Biden’s approach to the Fed will likely mirror that of President Obama. Then-Vice-President Biden was loitering in the background for those decisions.  In 2013, as Ben Bernanke’s second term as chairman was nearing an end, President Obama had no complaints with Fed policy. Bernanke had cut the funds target rate to zero and held it there for five years; any “normalizing” would come at a glacial pace, exactly as the White House preferred.

However, Bernanke was the wrong party (Republican), had the wrong friends (appointed by George W. Bush), and was the wrong race and gender. Obama pushed Bernanke aside, brutally -- the White House announced the search for his replacement before Bernanke could even issue the usual “I’m leaving to spend more time with family” face-saving statement. Obama chose Janet Yellen, a Democratic loyalist woman who had a virtually identical policy outlook to Bernanke. Needless to say, Yellen also had a good resume.

Now, again, this White House has no complaints about this chairman’s policy: ultra-low interest rates, massive asset purchases and cheerleading for unlimited federal spending. During the crisis, of course.

However, Powell is the wrong party (GOP), has the wrong friends, and is most definitely the wrong race and gender for this White House.

FMI would add that, five months into his presidency, Biden has yet to do a single thing that is remotely bipartisan. We doubt he will start with the Fed.
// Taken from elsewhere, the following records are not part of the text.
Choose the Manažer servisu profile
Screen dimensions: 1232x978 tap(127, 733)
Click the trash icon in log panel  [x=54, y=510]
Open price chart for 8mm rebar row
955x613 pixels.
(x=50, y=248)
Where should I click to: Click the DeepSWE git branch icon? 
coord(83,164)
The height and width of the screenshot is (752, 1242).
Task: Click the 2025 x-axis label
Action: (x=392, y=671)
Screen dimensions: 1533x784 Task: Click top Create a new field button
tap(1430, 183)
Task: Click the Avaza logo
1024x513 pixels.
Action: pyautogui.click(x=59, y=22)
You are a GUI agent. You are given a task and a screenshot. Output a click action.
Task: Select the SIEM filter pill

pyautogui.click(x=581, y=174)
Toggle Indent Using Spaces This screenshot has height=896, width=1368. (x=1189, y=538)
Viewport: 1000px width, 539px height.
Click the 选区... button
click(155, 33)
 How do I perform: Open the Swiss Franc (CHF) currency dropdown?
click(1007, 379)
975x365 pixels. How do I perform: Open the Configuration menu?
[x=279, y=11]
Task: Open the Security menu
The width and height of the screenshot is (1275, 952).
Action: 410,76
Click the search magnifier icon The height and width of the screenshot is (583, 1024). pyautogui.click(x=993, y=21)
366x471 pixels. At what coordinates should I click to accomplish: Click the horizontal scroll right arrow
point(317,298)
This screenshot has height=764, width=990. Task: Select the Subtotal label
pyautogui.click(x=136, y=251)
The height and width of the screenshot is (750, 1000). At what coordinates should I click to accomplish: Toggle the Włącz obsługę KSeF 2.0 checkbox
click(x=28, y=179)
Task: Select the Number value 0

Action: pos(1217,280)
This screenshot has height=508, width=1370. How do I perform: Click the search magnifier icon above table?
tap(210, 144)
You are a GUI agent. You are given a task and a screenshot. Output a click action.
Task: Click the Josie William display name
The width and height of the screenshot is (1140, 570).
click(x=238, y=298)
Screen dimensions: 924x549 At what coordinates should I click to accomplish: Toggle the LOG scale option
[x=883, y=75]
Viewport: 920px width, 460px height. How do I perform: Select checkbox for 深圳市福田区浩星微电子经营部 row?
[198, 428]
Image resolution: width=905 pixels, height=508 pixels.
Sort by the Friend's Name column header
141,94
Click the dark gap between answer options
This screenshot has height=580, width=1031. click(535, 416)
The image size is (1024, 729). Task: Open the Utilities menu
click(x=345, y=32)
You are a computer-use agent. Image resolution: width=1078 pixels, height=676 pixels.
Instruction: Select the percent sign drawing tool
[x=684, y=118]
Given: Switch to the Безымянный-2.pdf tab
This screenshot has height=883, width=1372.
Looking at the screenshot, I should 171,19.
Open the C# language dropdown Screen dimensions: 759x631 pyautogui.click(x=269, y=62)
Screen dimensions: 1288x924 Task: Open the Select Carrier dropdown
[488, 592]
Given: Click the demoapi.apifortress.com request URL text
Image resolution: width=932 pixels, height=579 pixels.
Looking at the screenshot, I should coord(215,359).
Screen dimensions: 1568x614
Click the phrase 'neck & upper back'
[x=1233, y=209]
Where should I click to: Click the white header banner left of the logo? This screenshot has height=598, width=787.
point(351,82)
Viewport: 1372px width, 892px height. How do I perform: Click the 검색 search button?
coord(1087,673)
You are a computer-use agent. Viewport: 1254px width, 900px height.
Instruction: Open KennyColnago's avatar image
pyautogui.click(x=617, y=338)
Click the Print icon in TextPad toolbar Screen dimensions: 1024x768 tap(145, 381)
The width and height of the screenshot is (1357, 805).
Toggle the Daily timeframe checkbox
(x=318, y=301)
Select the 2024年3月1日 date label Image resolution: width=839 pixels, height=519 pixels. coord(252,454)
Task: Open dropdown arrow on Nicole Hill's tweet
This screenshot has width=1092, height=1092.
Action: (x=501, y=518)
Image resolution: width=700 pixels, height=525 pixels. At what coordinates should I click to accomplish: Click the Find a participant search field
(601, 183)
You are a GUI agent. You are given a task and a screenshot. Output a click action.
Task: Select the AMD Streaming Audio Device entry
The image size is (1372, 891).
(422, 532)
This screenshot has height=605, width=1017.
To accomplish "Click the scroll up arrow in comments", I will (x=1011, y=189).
Ironically, Obama first appointed Powell to the Fed Board of Governors back in 2012, but he did so only because the then-GOP Senate majority forced him as the price to approve his other nominees. No doubt some in Obama circles would like to see that evidence of weakness erased.

Powell has tried to become as “woke” as possible to boost his prospects for renomination. He supports massive increases in fiscal stimulus, bemoans income inequality and differences in unemployment rates by race, and even stresses the need to fight climate change. It is all for naught, e.g., the Sierra Club and other progressive groups have urged Biden to replace Powell with a true climate crusader. (That the Fed does not have any statutory powers in that area is a trivial detail).

FMI believes that Biden will choose a Democrat who is also a woman and/or minority. Fed governor Lael Brainard would fill the bill; that may explain why she is still hanging on to a job that most treat as a stepping stone to a bigger payday on Wall Street. Still, Brainard was Team Hillary in 2016, and there are several minority women with acceptable resumes for the post.

DOES THE FED CHAIR MATTER?

The next Fed chair, whoever she is, will share pretty much all of Powell’s very dovish policy outlook. Famously, though, Fed officials claim that monetary policy is “data dependent.” That does turn out to be true. Eventually.

No matter how much hand-waving the Fed chair does or how “transient” officials claim some data will be, sooner or later the facts win out. That is already happening. Powell had all but promised that it would be years until the Fed raised rates. He declared explicitly that the FOMC had not even “begun to think about thinking about” tapering asset purchases. But that was a month ago. Ancient history.

Now, as the minutes of the April meeting showed, FOMC members are indeed thinking about tapering asset purchases. A few are even, gasp(!), advocating it. With real GDP hitting a new peak this quarter, inflation pressures mounting, most every sector complaining of labor shortages, and, by the way, COVID-19 retreating rapidly on all fronts, a few FOMC members are daring to ask whether they need to be pressing down quite so hard on the accelerator.

While we would hesitate to call these members hawks -- anyone who thinks a funds target rate below 1% can possibly be “appropriate” is clearly a dove -- this diversity of opinion on the committee will expand, a welcome change after the last year of an utter lack of meaningful debate.

Institutionally, the Fed chair still calls the shots on monetary policy. The majority of the FOMC will go along, as they have done for the past century. But if real growth continues at a solid pace, and it will, if inflation trends remain clearly above target, and they will, and if downside risks from the pandemic go from minimal to non-existent, and they will, the next Fed chairman, no matter who it is, will have no choice but to pick up the pace of normalizing policy.